Thats probably why  .lol. Congrats on the fish tho!


----------



## pondman81 (Jul 14, 2010)

nice un


----------



## DAWGFISH66 (Jul 14, 2010)

I dont see anything wrong with the picture....nice, real nice.


----------



## ylhatch (Jul 14, 2010)

nice!


----------



## ronpasley (Jul 14, 2010)

brownceluse said:


> Thats a purty fish, but that shirt sure is ugly! Congrats on a nice fish



I agree also with him


----------



## ussoldier2013 (Aug 17, 2010)

thanks yall, but didnt Tech make a BCS bowl and win their conference? lol. i have a feeling this is going to blow up in my face


----------



## harley-rider77 (Aug 17, 2010)

Great catch! Hunker Down Hairy Dogs


----------



## chief1941 (Sep 13, 2010)

good un especially if you cought it up north ?


----------



## Meriwether Mike (Sep 13, 2010)

Nice bass and like the shirt too!


----------



## .HOLD EM HOOK. (Sep 14, 2010)

nice bass.. love the shirt!! acc champs.


----------



## BASS1FUN (Sep 14, 2010)

Nice bass


----------



## across the river (Sep 16, 2010)

brownceluse said:


> Thats a purty fish, but that shirt sure is ugly! Congrats on a nice fish




Maybe he was fishing with a potential employer.  In that sense I think it would serve him much better than a UGA shirt.


----------



## shakey gizzard (Sep 16, 2010)

across the river said:


> Maybe he was fishing with a potential employer.  In that sense I think it would serve him much better than a UGA shirt.
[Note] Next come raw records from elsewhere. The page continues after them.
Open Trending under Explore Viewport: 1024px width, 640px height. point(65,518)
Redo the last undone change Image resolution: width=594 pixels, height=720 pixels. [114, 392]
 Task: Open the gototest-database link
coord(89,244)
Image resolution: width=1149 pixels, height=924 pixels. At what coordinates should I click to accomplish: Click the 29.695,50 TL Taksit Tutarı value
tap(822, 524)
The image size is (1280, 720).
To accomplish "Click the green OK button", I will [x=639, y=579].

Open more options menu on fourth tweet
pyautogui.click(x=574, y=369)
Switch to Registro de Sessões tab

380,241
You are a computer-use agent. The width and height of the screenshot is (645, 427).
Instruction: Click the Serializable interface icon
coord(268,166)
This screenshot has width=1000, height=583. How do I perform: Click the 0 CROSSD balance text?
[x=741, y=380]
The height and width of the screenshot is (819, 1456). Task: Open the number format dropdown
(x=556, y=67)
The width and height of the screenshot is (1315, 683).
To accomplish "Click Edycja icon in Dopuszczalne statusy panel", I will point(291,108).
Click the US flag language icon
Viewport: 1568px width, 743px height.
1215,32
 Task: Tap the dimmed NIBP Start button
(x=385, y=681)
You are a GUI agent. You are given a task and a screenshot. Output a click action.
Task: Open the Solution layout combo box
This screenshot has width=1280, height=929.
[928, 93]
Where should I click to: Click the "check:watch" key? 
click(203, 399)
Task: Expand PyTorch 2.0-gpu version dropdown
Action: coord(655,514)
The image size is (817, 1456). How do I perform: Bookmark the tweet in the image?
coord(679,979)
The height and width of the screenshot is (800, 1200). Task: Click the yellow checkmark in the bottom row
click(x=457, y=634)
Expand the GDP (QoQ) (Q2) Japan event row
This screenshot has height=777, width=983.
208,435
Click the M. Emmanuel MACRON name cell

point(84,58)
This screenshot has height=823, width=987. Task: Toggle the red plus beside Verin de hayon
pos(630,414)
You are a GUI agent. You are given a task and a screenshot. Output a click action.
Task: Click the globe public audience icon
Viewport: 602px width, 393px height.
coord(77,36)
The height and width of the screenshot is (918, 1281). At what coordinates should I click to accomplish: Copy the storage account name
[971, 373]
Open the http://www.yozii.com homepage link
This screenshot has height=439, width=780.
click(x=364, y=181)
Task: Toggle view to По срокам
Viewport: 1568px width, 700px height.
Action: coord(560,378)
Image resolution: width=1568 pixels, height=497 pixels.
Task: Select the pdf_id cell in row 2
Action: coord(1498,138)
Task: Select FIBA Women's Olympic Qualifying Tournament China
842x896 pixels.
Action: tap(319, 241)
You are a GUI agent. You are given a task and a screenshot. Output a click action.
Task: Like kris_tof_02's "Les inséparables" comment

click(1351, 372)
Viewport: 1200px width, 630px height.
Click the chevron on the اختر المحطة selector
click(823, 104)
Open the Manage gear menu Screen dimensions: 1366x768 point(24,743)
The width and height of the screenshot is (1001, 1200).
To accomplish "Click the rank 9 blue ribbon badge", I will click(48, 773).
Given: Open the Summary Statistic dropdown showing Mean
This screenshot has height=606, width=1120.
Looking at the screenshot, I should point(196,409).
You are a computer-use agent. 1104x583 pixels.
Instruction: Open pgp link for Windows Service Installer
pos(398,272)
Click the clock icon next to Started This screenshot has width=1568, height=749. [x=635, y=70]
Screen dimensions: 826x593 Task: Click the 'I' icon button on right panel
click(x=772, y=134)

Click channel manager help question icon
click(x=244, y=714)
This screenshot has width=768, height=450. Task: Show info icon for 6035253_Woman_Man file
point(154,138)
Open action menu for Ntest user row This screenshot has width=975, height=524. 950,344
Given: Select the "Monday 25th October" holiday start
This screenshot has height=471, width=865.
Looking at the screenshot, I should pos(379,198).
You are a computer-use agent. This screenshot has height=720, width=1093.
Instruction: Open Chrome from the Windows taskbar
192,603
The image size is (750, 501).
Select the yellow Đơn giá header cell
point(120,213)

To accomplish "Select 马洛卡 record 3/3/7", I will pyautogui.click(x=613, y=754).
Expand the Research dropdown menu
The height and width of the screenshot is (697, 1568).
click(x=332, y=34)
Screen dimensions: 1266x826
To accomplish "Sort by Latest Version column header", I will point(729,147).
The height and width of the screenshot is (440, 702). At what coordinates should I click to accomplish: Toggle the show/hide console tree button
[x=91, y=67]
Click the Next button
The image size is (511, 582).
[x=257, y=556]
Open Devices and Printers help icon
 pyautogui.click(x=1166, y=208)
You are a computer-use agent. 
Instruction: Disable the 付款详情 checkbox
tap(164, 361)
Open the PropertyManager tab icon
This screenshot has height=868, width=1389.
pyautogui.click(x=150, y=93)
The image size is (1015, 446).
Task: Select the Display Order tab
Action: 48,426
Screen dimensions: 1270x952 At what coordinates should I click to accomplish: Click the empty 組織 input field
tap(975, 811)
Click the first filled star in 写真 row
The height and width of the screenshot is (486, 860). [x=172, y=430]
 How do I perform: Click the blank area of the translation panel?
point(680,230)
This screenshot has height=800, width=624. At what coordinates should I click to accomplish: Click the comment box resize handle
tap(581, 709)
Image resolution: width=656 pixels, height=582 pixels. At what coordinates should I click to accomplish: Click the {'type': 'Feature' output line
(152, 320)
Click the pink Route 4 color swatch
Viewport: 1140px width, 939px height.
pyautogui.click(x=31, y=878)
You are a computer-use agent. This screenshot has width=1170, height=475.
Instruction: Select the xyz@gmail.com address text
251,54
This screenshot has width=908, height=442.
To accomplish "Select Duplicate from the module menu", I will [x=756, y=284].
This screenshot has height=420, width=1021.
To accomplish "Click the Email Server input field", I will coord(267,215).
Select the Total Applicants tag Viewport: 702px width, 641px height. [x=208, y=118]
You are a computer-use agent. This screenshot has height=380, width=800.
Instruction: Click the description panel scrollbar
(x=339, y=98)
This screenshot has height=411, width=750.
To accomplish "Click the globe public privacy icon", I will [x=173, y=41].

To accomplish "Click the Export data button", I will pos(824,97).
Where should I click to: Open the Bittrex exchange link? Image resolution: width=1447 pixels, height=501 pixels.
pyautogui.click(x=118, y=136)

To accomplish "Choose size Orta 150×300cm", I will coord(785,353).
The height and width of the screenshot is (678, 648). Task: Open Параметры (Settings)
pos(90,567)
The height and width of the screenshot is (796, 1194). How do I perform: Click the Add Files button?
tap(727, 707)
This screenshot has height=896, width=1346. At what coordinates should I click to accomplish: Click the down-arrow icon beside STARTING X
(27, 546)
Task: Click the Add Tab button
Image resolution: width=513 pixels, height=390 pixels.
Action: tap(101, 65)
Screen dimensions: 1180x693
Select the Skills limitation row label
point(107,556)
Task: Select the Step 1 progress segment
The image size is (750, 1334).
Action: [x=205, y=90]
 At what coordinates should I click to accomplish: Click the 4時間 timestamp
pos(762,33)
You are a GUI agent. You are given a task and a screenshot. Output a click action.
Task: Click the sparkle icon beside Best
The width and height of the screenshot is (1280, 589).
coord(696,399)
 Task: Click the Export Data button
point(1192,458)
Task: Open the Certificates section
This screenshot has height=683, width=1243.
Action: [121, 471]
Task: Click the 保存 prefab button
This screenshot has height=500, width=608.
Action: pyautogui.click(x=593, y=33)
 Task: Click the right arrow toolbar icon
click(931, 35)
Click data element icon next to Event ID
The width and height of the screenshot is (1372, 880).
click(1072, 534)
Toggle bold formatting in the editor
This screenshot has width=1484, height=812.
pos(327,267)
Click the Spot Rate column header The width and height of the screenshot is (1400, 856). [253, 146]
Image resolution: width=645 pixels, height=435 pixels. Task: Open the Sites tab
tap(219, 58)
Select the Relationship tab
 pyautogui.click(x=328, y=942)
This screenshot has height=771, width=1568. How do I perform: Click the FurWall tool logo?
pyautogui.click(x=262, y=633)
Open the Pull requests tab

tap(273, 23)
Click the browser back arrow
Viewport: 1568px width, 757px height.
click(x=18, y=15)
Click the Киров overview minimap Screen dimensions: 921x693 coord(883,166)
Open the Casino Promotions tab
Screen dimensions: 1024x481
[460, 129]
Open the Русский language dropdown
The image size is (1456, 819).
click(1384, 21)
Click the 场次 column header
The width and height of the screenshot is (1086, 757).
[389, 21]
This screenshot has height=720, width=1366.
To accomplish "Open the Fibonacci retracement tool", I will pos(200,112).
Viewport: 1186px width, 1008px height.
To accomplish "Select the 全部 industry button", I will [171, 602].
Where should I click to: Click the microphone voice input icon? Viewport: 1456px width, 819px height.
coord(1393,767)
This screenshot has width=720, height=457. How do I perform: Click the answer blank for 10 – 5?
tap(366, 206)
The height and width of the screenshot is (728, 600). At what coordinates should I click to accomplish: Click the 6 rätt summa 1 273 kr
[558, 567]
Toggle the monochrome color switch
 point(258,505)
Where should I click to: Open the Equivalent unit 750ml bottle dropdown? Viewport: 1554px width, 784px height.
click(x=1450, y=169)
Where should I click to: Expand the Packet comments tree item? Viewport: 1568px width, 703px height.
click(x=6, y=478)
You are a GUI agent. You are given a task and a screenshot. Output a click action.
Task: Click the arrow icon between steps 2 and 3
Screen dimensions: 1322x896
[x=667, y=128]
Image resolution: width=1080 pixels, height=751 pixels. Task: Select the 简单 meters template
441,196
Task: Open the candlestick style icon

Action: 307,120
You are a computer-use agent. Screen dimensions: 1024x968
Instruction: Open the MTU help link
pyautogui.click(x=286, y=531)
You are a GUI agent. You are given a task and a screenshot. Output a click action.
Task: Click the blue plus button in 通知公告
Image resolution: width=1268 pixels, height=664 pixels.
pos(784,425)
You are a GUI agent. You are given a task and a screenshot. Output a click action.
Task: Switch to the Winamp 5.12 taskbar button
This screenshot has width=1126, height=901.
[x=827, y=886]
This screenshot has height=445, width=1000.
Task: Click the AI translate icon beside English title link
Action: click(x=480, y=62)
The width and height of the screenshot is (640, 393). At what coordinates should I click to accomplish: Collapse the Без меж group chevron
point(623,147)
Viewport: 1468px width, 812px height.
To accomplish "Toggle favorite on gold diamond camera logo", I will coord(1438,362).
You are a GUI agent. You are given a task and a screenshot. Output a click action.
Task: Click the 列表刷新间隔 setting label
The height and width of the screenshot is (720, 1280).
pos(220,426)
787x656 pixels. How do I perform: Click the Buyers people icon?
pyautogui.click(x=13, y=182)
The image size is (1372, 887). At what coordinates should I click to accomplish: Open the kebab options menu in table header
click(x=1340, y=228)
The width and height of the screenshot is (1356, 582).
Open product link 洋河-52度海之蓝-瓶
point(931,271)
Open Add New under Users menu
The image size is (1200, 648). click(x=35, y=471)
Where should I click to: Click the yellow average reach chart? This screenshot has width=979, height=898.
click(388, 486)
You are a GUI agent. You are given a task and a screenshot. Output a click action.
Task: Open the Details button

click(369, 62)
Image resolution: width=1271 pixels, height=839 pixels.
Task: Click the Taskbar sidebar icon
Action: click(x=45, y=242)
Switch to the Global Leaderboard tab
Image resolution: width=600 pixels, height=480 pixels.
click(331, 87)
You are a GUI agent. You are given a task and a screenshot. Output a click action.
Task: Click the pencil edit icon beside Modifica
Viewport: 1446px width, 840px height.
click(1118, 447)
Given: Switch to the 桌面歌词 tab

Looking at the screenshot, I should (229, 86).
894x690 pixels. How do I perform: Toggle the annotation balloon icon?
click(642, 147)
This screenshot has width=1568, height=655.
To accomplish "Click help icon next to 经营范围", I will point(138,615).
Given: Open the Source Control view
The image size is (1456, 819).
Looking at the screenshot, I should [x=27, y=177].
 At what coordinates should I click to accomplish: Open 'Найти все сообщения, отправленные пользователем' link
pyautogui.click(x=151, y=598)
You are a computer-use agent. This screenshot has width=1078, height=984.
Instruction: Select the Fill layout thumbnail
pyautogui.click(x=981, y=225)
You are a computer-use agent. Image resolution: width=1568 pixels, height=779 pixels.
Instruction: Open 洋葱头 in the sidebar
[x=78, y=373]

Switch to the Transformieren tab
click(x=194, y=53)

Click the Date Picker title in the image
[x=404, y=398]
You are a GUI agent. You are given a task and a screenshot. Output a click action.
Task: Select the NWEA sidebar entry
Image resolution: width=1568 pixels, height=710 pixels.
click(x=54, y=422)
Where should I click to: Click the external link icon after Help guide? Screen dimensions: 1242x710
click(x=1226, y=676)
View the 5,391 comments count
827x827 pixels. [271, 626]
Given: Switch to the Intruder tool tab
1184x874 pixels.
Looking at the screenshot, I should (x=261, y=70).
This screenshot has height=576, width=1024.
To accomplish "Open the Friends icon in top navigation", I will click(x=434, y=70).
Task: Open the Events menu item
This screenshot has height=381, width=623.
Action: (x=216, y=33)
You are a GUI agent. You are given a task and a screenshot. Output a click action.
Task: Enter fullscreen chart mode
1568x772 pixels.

Most real fisherfolk only fish with a shirt they are willn to throw away!


----------



## turk2di (Sep 17, 2010)

Nice Bass!!!


----------



## 1022 (Sep 17, 2010)

Nice fish, lousey shirt,I hope you put him back in.


----------



## LindaLou (Nov 9, 2010)

brownceluse said:


> thats a purty fish, but that shirt sure is ugly!:d congrats on a nice fish



nice fish...i agree about the shirt too, all in good fun...go dawgs!!!


----------



## J-Rod (Dec 6, 2010)

congrats


----------



## Ripster55 (Dec 9, 2010)

brownceluse said:


> Thats a purty fish, but that shirt sure is ugly! Congrats on a nice fish



Nice fish and nice shirt.


----------



## 45coltcommander (Dec 9, 2010)

good job! nice catch


----------